### Challenge 1
Copy the passage on incremental coding and debugging below word for word, in full.

### Text section
· · ·

For example, he might have the handler increment a variable twice and
have the mainline code verify that the value was always even.)
Why the incremental approach?
Consider the following, attributed to Brian W. Kernighan:
\begin{quote}
Debugging is twice as hard as writing the code in the first
place.
Therefore, if you write the code as cleverly as possible,
you are, by definition, not smart enough to debug it.
\end{quote}
This means that any attempt to optimize the production of code should
place at least 66\pct\ of its emphasis on optimizing the debugging process,
even at the expense of increasing the time and effort spent coding.
Incremental coding and testing is one way to optimize the debugging
process, at the expense of some increase in coding effort.

· · ·

[Entries for locating text and elements]
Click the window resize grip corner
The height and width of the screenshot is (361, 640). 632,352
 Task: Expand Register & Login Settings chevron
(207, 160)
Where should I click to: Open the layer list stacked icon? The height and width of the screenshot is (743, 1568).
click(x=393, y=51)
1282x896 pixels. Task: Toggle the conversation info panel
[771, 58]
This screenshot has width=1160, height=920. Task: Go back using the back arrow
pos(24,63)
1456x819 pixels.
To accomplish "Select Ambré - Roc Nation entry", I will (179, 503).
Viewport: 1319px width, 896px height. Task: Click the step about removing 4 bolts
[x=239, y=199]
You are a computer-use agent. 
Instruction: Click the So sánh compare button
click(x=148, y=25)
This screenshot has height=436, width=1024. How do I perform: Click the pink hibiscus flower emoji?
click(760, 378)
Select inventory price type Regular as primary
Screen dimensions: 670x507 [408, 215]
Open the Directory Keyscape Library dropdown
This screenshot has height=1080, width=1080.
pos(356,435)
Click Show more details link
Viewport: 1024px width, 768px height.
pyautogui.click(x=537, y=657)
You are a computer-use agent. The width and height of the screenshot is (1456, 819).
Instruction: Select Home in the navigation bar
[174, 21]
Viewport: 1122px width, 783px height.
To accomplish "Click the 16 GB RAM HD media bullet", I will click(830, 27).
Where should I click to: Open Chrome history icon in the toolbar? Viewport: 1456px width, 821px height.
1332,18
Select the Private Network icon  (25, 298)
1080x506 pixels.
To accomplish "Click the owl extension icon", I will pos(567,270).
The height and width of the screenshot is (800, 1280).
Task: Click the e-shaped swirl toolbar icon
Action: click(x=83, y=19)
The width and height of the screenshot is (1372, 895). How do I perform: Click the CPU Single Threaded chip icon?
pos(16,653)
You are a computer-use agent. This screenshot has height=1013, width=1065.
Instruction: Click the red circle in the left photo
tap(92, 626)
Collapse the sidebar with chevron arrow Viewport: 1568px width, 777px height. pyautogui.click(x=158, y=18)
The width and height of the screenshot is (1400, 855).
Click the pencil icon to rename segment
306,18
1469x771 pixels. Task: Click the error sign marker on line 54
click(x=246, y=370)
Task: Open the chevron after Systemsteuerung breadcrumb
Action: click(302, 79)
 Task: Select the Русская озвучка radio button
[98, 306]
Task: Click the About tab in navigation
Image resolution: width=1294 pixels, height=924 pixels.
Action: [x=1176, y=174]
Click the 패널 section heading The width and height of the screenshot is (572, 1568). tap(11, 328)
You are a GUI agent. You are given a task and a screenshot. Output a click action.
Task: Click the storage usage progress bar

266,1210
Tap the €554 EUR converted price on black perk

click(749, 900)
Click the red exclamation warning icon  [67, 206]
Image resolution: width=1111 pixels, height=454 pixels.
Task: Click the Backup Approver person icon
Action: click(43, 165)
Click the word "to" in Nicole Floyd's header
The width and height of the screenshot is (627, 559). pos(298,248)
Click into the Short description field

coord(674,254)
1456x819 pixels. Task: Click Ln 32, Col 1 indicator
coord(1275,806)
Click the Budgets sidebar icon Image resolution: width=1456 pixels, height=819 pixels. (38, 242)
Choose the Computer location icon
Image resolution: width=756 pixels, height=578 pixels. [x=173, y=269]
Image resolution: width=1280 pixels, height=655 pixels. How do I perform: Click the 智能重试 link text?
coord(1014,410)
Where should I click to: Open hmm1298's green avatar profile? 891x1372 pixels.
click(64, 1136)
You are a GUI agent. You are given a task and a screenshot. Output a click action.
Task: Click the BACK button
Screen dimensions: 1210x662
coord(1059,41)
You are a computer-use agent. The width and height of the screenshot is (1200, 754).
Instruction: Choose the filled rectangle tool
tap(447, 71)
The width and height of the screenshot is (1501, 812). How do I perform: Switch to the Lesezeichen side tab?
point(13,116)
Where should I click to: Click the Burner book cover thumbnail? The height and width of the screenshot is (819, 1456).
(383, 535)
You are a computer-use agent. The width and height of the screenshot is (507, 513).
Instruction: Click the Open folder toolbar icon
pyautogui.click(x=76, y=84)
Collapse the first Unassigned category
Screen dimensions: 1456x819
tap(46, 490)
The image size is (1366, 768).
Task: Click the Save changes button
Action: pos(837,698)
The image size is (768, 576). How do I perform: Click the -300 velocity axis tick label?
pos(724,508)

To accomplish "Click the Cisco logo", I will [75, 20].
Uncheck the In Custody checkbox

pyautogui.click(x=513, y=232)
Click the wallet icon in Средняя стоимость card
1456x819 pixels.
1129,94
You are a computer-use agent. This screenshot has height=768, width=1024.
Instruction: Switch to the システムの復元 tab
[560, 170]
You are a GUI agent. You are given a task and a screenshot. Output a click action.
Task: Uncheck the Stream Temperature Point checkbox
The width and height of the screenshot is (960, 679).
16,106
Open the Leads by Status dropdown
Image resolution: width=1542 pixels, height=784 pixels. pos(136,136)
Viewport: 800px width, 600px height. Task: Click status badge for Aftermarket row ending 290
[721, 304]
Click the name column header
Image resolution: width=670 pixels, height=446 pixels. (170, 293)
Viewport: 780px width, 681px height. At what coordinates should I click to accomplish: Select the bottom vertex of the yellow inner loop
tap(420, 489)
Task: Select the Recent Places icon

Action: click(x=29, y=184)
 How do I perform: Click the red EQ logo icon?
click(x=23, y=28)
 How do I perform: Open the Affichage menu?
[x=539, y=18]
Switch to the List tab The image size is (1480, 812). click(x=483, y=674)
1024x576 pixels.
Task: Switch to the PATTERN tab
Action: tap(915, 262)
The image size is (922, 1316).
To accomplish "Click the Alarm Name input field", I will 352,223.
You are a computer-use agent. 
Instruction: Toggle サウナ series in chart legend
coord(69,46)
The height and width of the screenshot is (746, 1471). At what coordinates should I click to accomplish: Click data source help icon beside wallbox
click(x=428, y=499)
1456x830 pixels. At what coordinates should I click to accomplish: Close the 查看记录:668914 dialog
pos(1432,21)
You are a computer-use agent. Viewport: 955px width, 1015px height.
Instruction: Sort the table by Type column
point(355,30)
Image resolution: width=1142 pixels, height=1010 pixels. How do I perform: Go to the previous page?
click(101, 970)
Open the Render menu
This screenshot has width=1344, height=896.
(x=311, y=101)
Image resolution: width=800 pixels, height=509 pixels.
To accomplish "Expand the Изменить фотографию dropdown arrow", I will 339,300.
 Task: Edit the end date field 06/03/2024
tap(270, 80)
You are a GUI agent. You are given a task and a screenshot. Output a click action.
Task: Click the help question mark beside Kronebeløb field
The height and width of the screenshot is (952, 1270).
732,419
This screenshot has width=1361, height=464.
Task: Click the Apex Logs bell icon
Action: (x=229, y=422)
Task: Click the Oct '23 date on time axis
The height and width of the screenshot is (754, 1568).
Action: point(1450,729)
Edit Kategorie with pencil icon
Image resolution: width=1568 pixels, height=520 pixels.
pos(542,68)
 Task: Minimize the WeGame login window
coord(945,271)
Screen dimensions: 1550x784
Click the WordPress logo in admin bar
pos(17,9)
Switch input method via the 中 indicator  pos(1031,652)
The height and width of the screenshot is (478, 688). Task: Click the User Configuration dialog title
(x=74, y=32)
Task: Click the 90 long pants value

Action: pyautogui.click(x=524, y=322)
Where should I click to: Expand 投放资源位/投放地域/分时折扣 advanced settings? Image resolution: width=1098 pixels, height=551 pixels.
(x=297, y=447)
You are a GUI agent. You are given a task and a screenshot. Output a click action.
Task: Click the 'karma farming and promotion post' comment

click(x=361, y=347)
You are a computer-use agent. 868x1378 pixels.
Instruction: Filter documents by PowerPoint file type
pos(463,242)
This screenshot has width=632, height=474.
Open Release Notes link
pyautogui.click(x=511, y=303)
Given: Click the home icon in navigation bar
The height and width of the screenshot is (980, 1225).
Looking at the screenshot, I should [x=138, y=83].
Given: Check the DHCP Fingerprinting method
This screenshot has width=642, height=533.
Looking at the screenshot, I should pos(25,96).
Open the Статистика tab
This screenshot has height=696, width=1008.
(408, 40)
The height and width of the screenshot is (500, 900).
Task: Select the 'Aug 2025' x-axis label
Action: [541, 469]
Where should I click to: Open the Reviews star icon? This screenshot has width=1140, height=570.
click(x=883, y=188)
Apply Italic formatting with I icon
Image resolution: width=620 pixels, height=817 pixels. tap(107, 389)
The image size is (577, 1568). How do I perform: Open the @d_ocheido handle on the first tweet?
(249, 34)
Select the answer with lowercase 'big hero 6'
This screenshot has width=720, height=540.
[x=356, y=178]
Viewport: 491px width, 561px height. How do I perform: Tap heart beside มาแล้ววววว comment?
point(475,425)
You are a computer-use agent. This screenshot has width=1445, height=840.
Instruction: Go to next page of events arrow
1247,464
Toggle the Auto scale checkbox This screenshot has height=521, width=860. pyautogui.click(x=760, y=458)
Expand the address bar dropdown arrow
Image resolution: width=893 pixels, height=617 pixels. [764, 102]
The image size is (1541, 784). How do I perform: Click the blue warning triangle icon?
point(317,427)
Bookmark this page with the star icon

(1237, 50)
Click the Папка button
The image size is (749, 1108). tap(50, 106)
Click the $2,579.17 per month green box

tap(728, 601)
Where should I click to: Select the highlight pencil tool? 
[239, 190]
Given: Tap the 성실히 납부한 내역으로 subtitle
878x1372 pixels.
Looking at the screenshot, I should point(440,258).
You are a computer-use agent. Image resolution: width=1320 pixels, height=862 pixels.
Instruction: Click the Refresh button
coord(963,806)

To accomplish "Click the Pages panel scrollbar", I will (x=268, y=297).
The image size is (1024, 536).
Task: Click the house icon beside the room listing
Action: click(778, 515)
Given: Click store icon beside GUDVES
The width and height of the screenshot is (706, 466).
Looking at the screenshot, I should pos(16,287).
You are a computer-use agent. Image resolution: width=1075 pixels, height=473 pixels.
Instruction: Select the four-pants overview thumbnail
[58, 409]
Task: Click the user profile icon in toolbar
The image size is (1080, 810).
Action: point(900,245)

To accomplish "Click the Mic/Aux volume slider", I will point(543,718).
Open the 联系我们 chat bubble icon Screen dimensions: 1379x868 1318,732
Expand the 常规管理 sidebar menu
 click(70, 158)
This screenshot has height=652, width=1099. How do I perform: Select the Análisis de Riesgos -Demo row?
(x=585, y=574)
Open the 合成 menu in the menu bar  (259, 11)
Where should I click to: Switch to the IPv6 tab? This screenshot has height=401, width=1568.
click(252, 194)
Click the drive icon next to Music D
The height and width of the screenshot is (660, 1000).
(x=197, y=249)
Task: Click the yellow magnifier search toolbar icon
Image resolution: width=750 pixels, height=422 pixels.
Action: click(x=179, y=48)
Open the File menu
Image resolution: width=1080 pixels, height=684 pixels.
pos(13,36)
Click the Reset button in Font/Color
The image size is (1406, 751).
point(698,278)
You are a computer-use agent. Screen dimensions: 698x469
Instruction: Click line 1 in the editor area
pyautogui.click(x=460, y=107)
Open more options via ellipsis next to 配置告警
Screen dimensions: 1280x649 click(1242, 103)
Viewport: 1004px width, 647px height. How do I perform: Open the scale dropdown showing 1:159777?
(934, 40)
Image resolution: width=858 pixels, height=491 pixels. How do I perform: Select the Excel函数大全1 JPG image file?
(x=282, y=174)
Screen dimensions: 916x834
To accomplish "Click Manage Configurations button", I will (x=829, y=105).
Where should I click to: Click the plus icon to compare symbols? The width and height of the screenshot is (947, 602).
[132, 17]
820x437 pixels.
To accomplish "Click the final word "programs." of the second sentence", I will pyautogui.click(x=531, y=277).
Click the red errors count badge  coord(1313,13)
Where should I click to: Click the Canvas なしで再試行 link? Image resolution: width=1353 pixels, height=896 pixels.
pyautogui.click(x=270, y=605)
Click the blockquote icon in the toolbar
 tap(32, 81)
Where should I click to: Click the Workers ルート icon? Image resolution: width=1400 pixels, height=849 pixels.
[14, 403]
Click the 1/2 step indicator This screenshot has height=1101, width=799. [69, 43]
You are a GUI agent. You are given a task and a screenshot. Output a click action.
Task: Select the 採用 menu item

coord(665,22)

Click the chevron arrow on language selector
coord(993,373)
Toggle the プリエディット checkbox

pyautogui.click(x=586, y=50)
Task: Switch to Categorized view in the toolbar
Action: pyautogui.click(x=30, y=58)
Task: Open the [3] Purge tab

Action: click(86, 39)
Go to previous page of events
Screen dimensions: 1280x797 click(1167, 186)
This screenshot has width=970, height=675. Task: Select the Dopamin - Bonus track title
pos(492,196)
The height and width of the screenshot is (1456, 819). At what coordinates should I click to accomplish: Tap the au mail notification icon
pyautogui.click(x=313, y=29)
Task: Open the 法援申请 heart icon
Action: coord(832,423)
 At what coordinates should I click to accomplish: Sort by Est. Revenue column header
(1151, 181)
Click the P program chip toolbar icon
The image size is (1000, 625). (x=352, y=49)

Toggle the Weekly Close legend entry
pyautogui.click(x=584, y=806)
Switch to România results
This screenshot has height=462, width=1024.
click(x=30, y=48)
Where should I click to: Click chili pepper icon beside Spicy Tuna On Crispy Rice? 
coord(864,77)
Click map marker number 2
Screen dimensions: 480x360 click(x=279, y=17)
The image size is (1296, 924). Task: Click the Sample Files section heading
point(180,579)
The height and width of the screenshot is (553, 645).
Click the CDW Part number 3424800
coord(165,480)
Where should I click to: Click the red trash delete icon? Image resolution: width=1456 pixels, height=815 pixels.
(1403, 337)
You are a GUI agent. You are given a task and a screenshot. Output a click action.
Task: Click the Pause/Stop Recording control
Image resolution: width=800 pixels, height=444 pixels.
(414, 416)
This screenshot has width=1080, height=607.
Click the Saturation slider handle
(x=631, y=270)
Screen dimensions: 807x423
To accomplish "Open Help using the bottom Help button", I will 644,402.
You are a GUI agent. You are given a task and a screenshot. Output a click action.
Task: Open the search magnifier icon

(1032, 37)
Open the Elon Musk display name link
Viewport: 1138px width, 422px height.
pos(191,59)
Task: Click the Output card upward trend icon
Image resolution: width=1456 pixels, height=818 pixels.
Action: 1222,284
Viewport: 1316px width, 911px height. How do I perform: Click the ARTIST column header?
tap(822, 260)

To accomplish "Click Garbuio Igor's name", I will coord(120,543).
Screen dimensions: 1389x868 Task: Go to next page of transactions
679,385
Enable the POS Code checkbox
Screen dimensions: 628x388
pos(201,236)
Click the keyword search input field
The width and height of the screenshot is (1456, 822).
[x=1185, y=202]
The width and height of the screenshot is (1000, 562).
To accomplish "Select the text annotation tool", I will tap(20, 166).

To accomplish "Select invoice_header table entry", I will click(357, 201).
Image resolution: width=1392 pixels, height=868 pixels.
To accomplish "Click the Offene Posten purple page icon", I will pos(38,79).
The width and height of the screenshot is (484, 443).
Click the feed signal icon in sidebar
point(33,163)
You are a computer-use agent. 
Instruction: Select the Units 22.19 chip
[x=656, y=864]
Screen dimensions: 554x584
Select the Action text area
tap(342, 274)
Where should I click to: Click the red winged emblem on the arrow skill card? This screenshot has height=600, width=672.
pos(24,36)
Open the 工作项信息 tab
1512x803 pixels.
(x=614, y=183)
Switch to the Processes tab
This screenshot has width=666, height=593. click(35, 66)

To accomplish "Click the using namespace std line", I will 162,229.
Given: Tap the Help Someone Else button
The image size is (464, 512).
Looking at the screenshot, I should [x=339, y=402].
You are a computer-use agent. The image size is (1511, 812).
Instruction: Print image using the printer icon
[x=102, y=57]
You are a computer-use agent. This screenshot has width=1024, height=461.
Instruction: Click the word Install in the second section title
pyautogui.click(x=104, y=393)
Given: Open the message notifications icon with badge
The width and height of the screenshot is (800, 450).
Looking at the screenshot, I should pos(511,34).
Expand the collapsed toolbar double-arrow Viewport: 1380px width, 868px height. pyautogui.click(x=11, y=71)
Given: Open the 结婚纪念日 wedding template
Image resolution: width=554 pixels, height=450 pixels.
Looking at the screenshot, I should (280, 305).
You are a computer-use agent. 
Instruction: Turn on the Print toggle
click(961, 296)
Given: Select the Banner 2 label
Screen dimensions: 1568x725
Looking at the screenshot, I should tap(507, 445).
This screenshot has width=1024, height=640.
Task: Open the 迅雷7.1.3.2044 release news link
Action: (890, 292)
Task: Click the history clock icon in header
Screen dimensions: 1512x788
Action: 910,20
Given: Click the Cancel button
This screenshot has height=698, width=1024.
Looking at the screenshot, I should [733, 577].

· · ·

### Challenge 2
Repeat the rows between the line holding "Task: Open the [3] Purge tab" and the line holding "point(180,579)", inclusive, with nothing before or after them.

### Written reply 1
For example, he might have the handler increment a variable twice and
have the mainline code verify that the value was always even.)
Why the incremental approach?
Consider the following, attributed to Brian W. Kernighan:
\begin{quote}
Debugging is twice as hard as writing the code in the first
place.
Therefore, if you write the code as cleverly as possible,
you are, by definition, not smart enough to debug it.
\end{quote}
This means that any attempt to optimize the production of code should
place at least 66\pct\ of its emphasis on optimizing the debugging process,
even at the expense of increasing the time and effort spent coding.
Incremental coding and testing is one way to optimize the debugging
process, at the expense of some increase in coding effort.

### Written reply 2
Task: Open the [3] Purge tab

Action: click(86, 39)
Go to previous page of events
Screen dimensions: 1280x797 click(1167, 186)
This screenshot has width=970, height=675. Task: Select the Dopamin - Bonus track title
pos(492,196)
The height and width of the screenshot is (1456, 819). At what coordinates should I click to accomplish: Tap the au mail notification icon
pyautogui.click(x=313, y=29)
Task: Open the 法援申请 heart icon
Action: coord(832,423)
 At what coordinates should I click to accomplish: Sort by Est. Revenue column header
(1151, 181)
Click the P program chip toolbar icon
The image size is (1000, 625). (x=352, y=49)

Toggle the Weekly Close legend entry
pyautogui.click(x=584, y=806)
Switch to România results
This screenshot has height=462, width=1024.
click(x=30, y=48)
Where should I click to: Click chili pepper icon beside Spicy Tuna On Crispy Rice? 
coord(864,77)
Click map marker number 2
Screen dimensions: 480x360 click(x=279, y=17)
The image size is (1296, 924). Task: Click the Sample Files section heading
point(180,579)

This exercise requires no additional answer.